[To do] Your answer must be the lines from the start of the records through the line with "You are a computer-use", exactly as written, without the pictures.

##########

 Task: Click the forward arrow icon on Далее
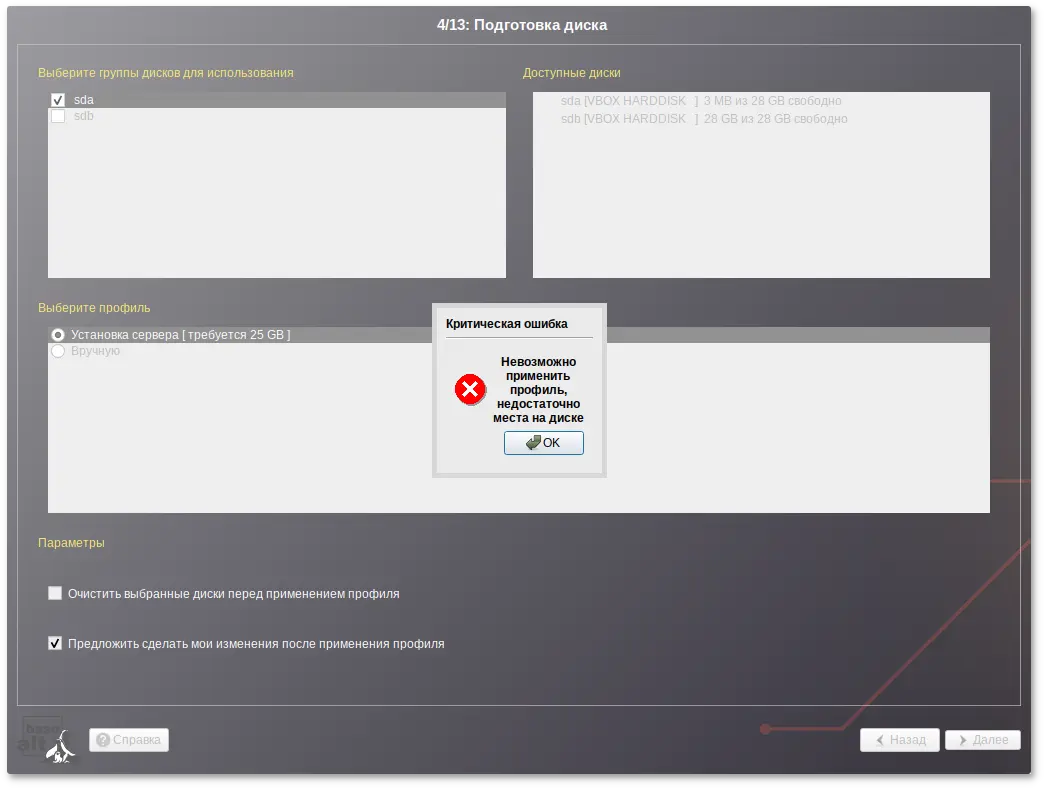click(x=963, y=739)
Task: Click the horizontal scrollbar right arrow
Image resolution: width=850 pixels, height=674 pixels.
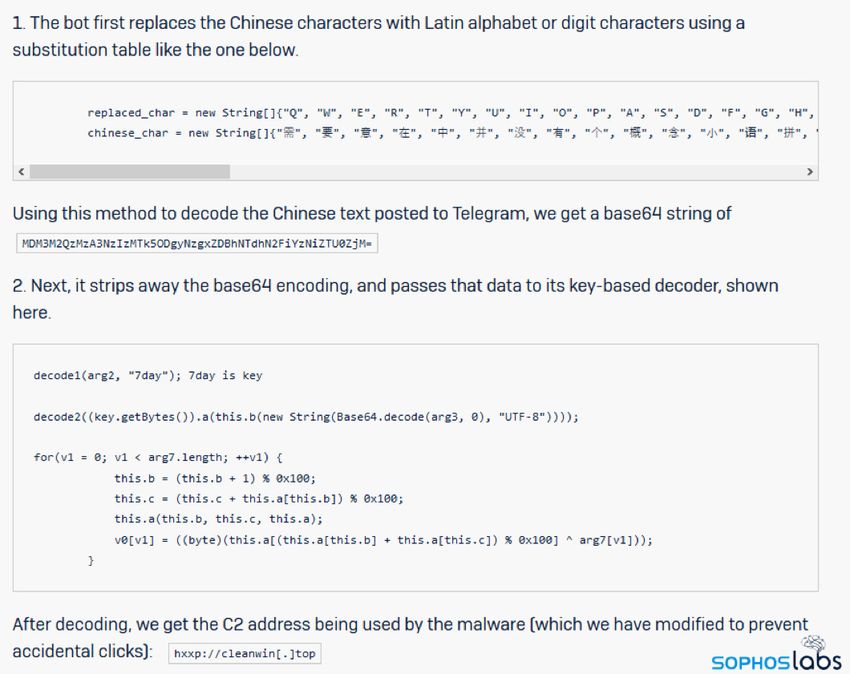Action: click(810, 172)
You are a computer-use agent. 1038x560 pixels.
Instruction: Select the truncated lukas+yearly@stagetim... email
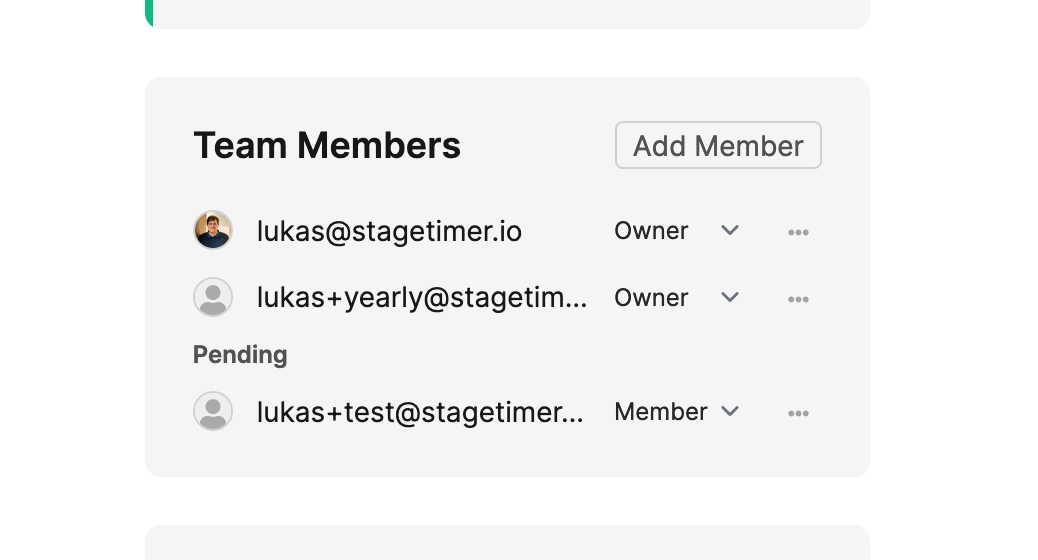[422, 298]
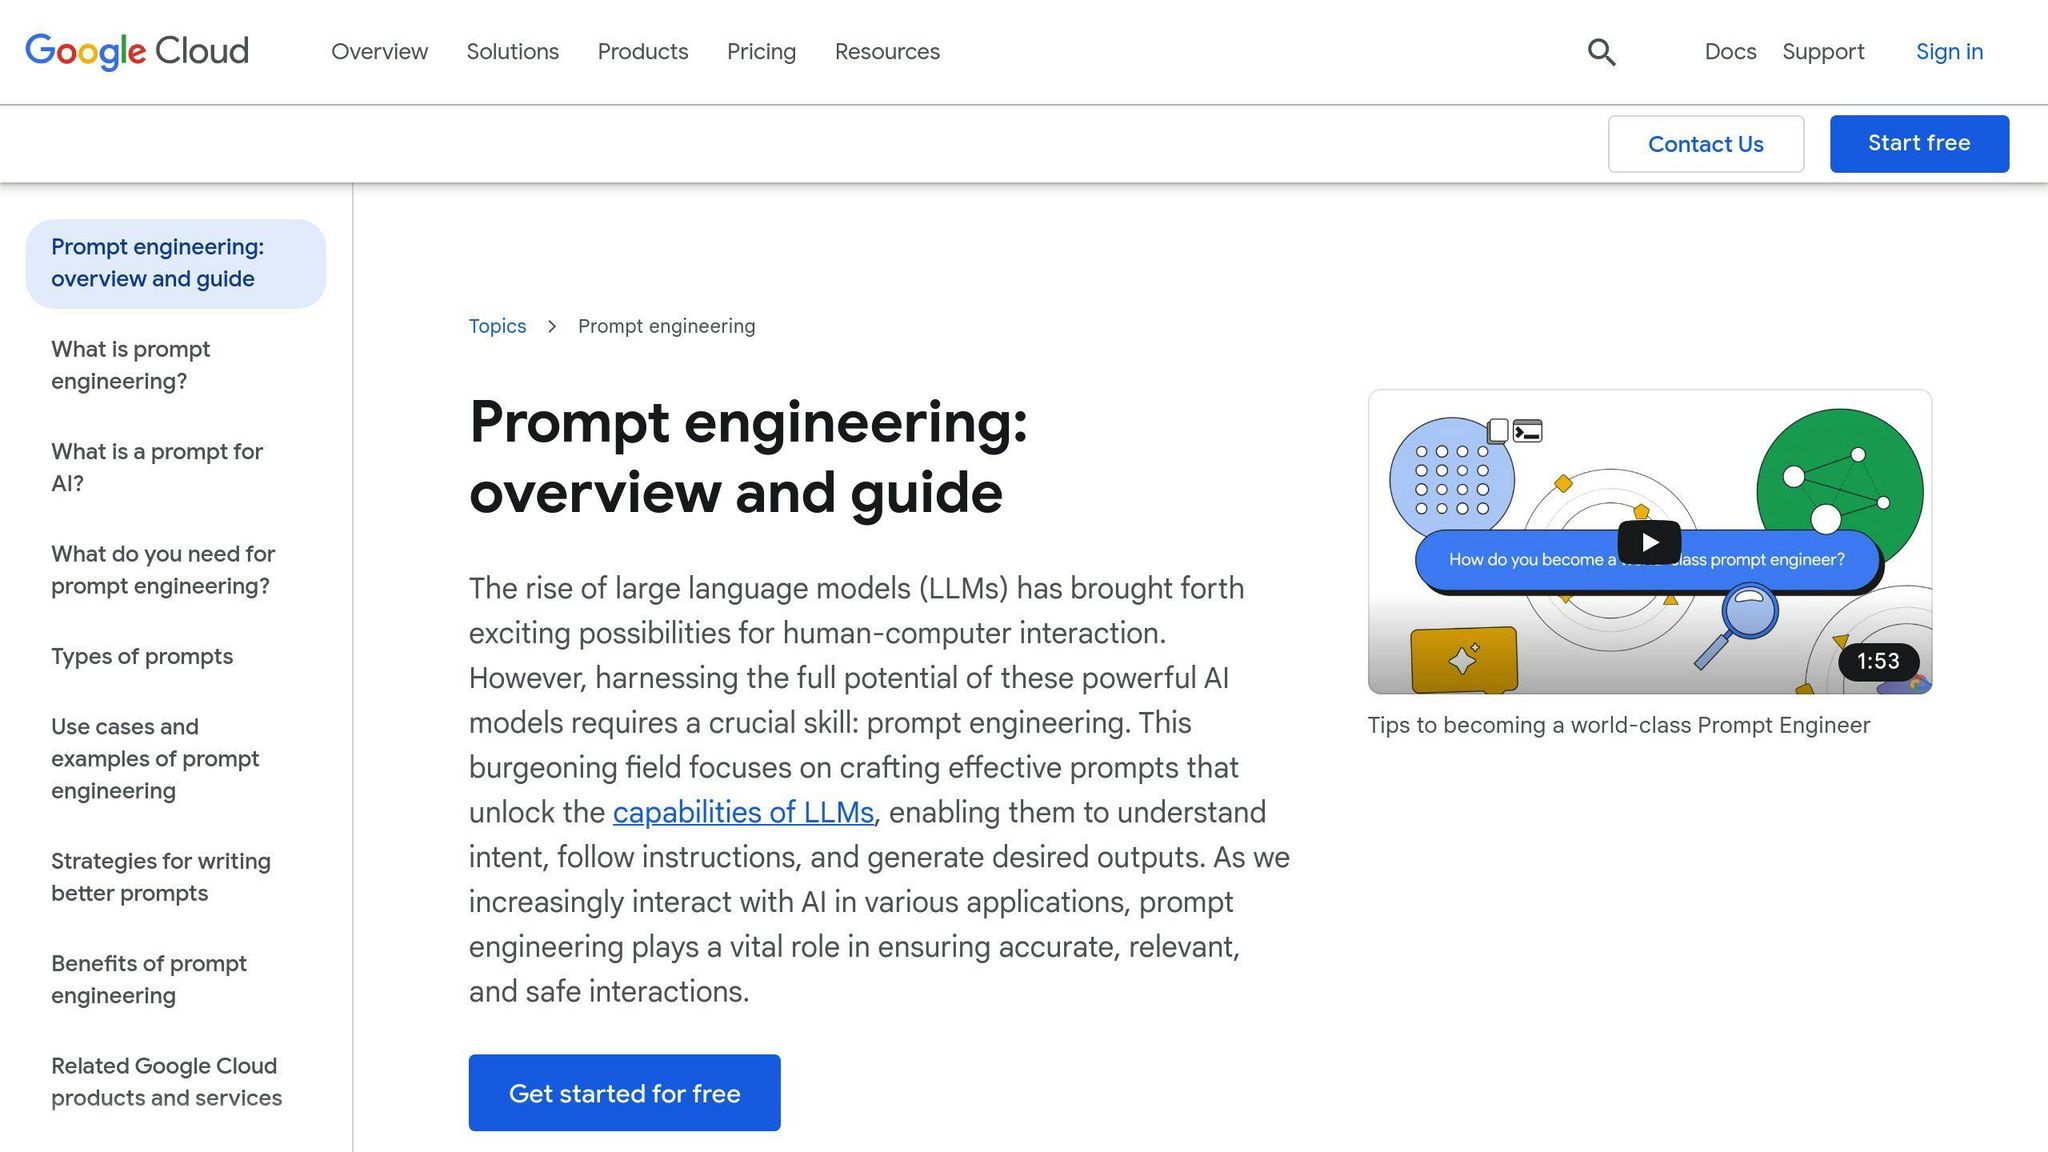The width and height of the screenshot is (2048, 1152).
Task: Select Pricing in the navigation
Action: [x=761, y=52]
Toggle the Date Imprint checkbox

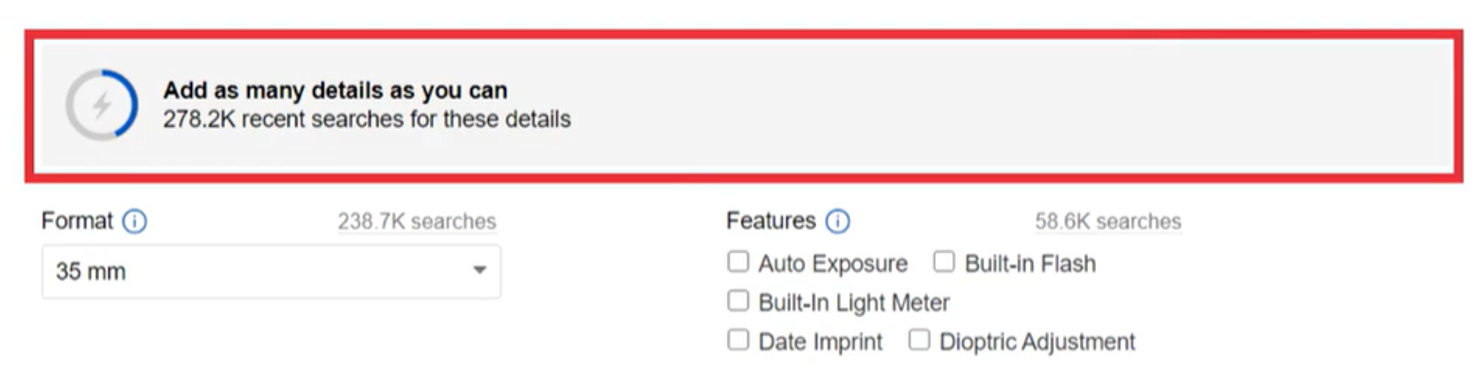tap(738, 340)
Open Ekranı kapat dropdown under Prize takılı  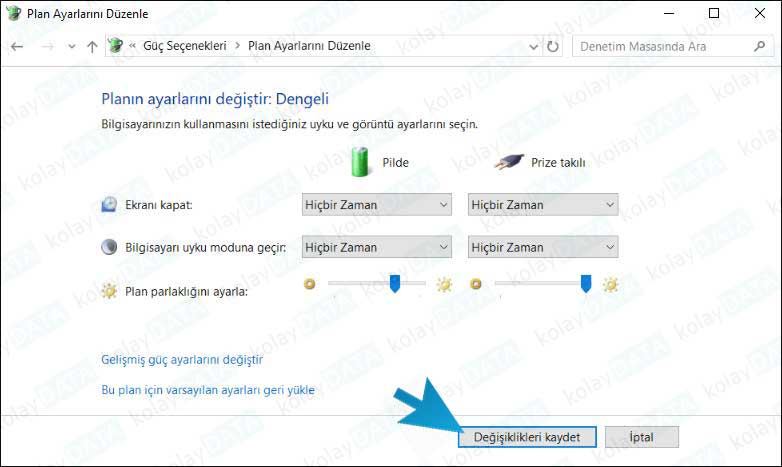click(x=543, y=205)
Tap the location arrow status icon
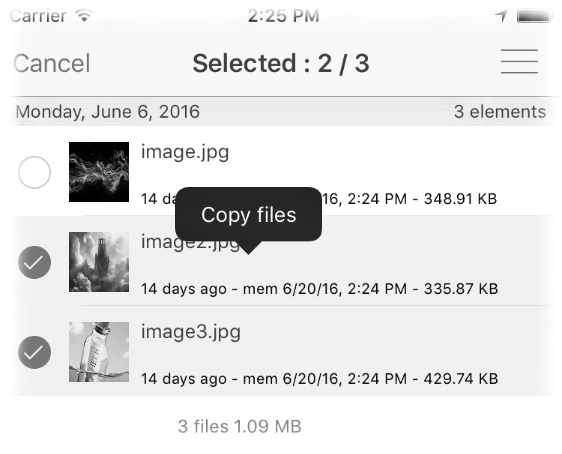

##########

[Exercise answer]
 Task: Click the forward arrow icon on Далее
click(x=963, y=739)
Task: Click the horizontal scrollbar right arrow
Image resolution: width=850 pixels, height=674 pixels.
Action: click(810, 172)
You are a computer-use agent. 1038x560 pixels.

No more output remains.